Maybe George W. Bush should take over Apple now. It's perfect. Apple has been a great innovator of products that let people isolate themselves from reality, and who knows more about that than GWB? Apple's reputation for design and showmanship is matched only by Bush's handlers. Apple's engineers could replace breadboarding with waterboarding, or some other multitouch interrogation technique.

Steve Ballmer would probably love it, but hey, GWB could always have Dick "Deadeye" Cheney shoot him in the face.

Monday, January 12, 2009

Professional Courtesy

Have you noticed that people in the computer profession rarely use the word "computer?" We call them machines or, disparagingly, boxes. Macintosh computers, of course, are simply called Macs. "What did you get, a Windows machine or a Linux box?" "I got a Mac."

Is it like that in other professions? Do practitioners use euphemisms or synecdoche for the primary objects or clients with which they deal everyday?
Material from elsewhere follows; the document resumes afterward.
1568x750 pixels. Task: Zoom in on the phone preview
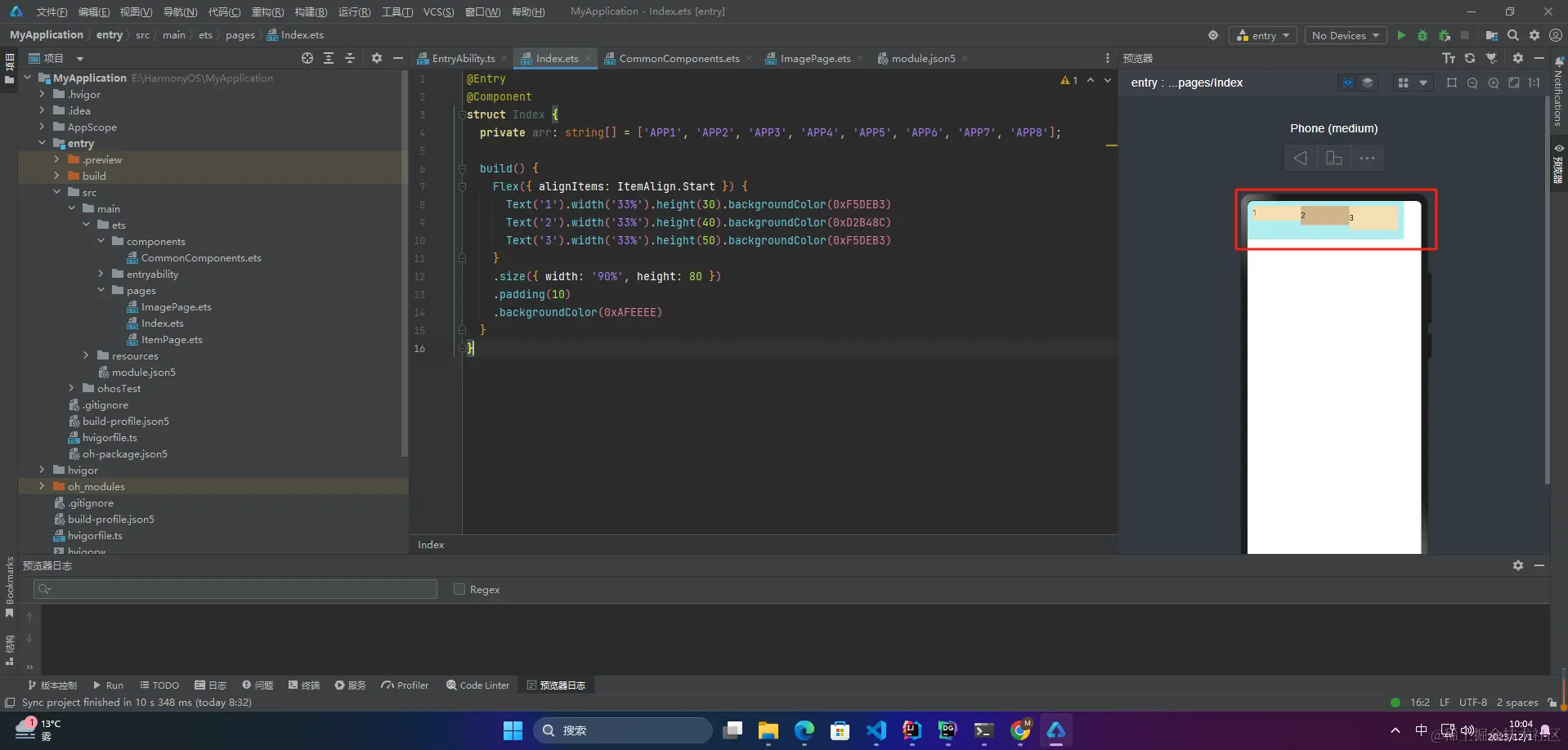[1494, 83]
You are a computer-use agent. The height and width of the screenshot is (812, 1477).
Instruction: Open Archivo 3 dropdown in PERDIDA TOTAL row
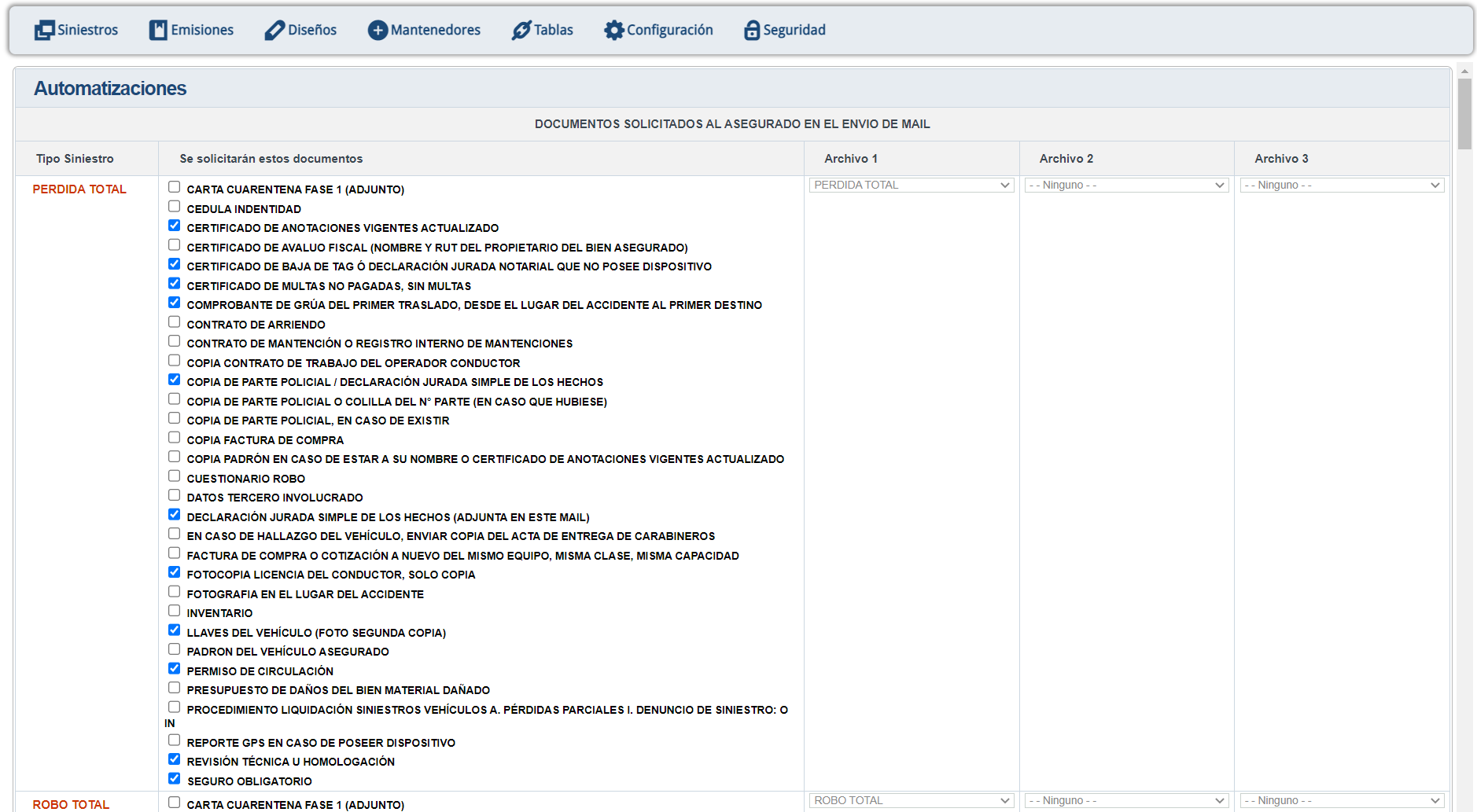point(1342,186)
Do dentists secretly tell their receptionists to "bring on the next mouth?" Do morticians work on davs (cadavers)?

Is this a way of showing mastery of the profession, by denigrating the elements of the work? Ranchers referring to cattle as doggies seems to suit that purpose. Likewise the sailor referring to a vessel as a tub. Would astronauts say "Strap me onto that firecracker?" In this usage, the owner of the Linux box exhibits greater mastery than the owner of the Windows machine.

Friday, January 9, 2009

Since the Great Depression

Is anyone else sick and tired of hearing the phrase "... since the Great Depression," in reference to our current economic woes?

Contrary to the cliche, history emphatically does not repeat itself. Yes, obviously certain current events resemble past ones, and learning from the past can help us deal with present problems, as Santayana suggested.

But this is not going to be a repeat of the Great Depression. It may be just as bad, or worse, but it will not be the same.

Though a comeback of the Fedora wouldn't be too bad.

Thursday, January 8, 2009

The Name Blame Game

Well, it's official. American consumers should no longer be called "consumers." Quite simply, Americans are not consuming.

Let me amend that. We still choke down plenty of Big Macs and Starbucks, but when push comes to shove, we're not buying stuff.

Let me amend that. We're still pushing and shoving. We're just not buying enough stuff.

So from now on, I think we should just be addressed as "occupant."

Tuesday, January 6, 2009

Hand Outs

Didn't Obama just get elected? Isn't he about to become President of the United States, with a base salary plus benefits that comes to several times what I earn? Isn't he guaranteed a lifetime pension in the six figures?

Why is he still asking me for money?